Our Commitment to Zero Data Retention
We designed Draftwise around a simple principle: your data should never be stored by any external model provider.
How Draftwise Enforces Zero Data Retention
We designed Draftwise around a simple principle: your data should never be stored by any external model provider. Law firms trust us with their most valuable asset—their institutional knowledge and work product. That means zero data retention can't be an aspiration or a best practice. It has to be a technical reality, built into every layer of the platform. Here's how we make that real.
Contractual Zero Data Retention with Every LLM Provider
Every LLM provider we work with is bound by explicit zero-data-retention agreements. Not just default API terms. We’ve committed to enterprise contracts that specify:
- Inputs and outputs are not stored beyond the immediate processing window
- Data is not used for model training or fine-tuning
- Prompt and response content is not logged
- Only minimal operational metadata, such as latency or error rates, may be retained
We negotiate these terms directly and verify compliance on an ongoing basis. Provider default retention windows are irrelevant to us because our agreements require zero retention from the start.
Multi-Provider Architecture with Enforcement at the Infrastructure Layer
We built Draftwise with abstraction layers that treat LLM providers as interchangeable execution components. Requests can be routed across providers based on performance, reliability, and compliance without changing application logic.
This matters for security. We are never locked into a single provider’s data handling practices. If a provider changes their policies or posture in a way that does not meet our standards, we can reroute immediately.
No Client Data Is Ever at Rest in External Systems
Here’s how Draftwise processes a document through an LLM: Content is extracted in our secure environment, transmitted over encrypted channels, processed in memory, and returned. At no point does client data persist on external provider systems. It exists only for the duration of the request.
Within Draftwise, firm data is encrypted at rest using AES-256 and encrypted in transit using TLS. We deploy in isolated environments, and firms retain control over access, auditing, and network restrictions.
Continuous Verification and Monitoring
Contracts are meaningless without enforcement. We treat verification as an ongoing engineering discipline.

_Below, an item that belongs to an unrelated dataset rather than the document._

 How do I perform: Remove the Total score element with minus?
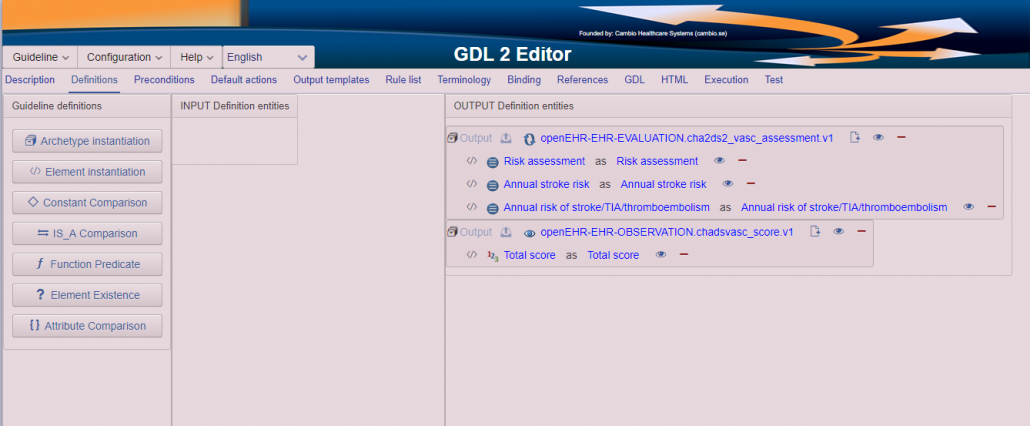[683, 255]
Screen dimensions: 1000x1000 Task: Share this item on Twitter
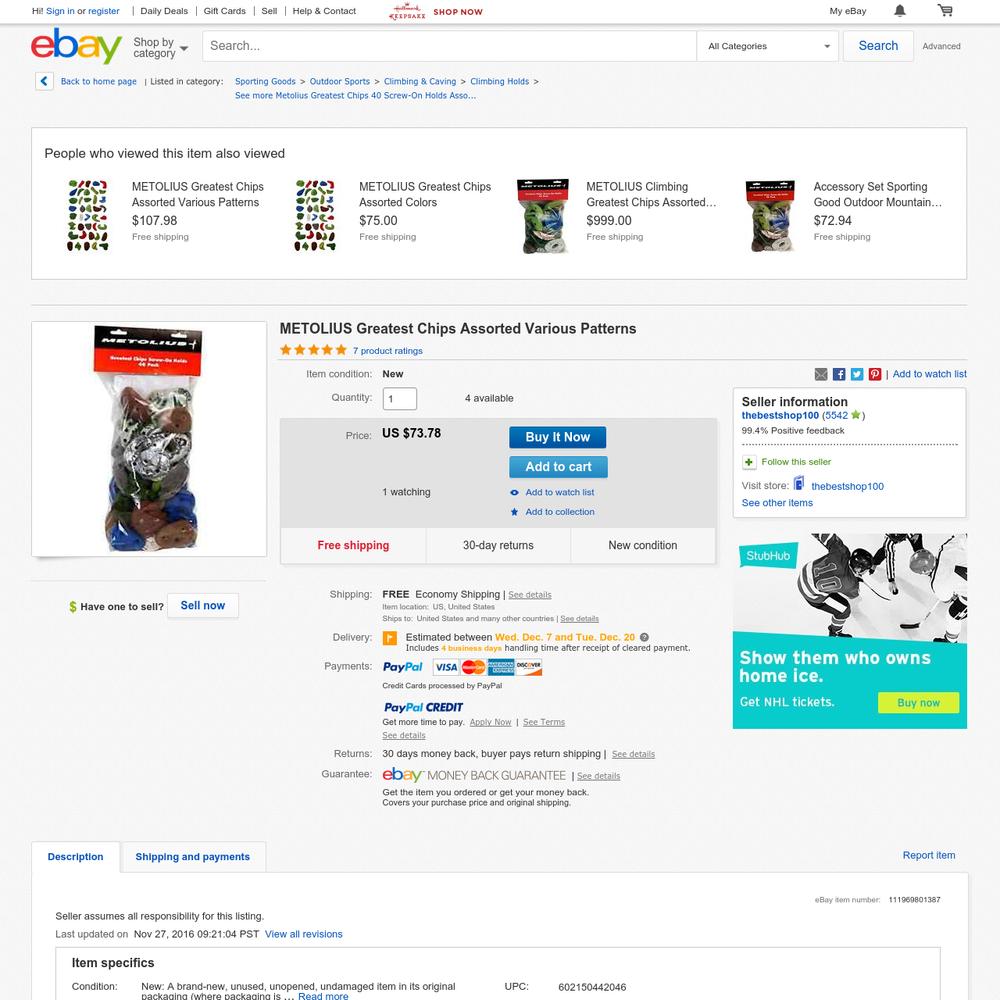click(857, 374)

Our team continuously monitors data flows and system behavior to ensure that zero data-retention commitments are honored. This includes automated testing, security logging, anomaly detection, and regular internal and third-party evaluations as part of our SOC 2 Type II and ISO 27001 programs.
Our Ongoing Commitment
Draftwise is SOC 2 Type II and ISO 27001 certified, ISO 42001 aligned, and GDPR compliant. We mirror firm DMS permissions and maintain strict control over access. You retain full ownership and control of your data at all times.
We do not share, disclose, or reuse firm data in any form, including trained intelligence or aggregates. Your precedent is your most valuable asset, and we treat it accordingly.
Draftwise is trusted by over half the Vault 10, dozens of Am Law 100 firms, and Fortune 500 organizations because we engineer for the highest bar. That trust is earned through disciplined engineering and a security posture that does not compromise.